COHEN: I think that's very smart. And I think people should bookmark that CDC page with the counties on it. I think a lot of people don't pay attention. It is so worth paying attention. It is so worth doing what Brianna is doing.
If you're going to a place that either won't -- because that's not a great sign -- or they have high numbers, you might want to do things differently.
And also, I was on an airplane the other day and hardly anyone was wearing a mask. I wore a mask because I thought I don't need it for me -- I'm OK -- but I don't know who else is on this plane. The person I was sitting next to was wearing a mask and I thought they may have -- they may be immune-compromised -- and for three hours from Atlanta to New York, I can wear a mask.
KEILAR: For them.
COHEN: For them, exactly -- not for me.
BERMAN: All right. Elizabeth Cohen -- great.
BERMAN: Thanks so much. COHEN: Thanks.
BERMAN: NEW DAY continues right now.
KEILAR: Good morning to viewers here in the U.S. and around the world. It's Monday, August 8, and I'm Brianna Keilar alongside John Berman this morning.
A big win for President Biden and for Democrats. The Inflation Reduction Act, the centerpiece of the president's long-stalled economic agenda, passing the Senate on a party-line vote, with Vice President Harris breaking a 50-50 tie.
BERMAN: So, this represents the largest investment to fight the climate crisis in U.S. history. It has major health care provisions. It caps prescription drug expenditures for seniors at $2,000. It allows Medicare to negotiate some prices of drugs. And it has some new tax provisions as well, including a 15 percent minimum tax on some of the country's largest corporations.

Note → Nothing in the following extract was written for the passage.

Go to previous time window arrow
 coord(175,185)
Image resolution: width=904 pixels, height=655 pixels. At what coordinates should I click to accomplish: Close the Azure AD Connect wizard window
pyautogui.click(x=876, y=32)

KEILAR: Now, the bill now heads to the House for a vote.
And joining us now is Brian Deese. He is the director of the White House National Economic Council. Brian, thank you so much for being with us this morning.
Is the president going to be out aggressively selling this legislation to the public? And what is that going to look like?
BRIAN DEESE, DIRECTOR, WHITE HOUSE NATIONAL ECONOMIC COUNCIL: Well, the president will be talking about this and explaining it, absolutely, to the American people. And what it will look like is trying to explain in very practical terms why this matters for people's lives.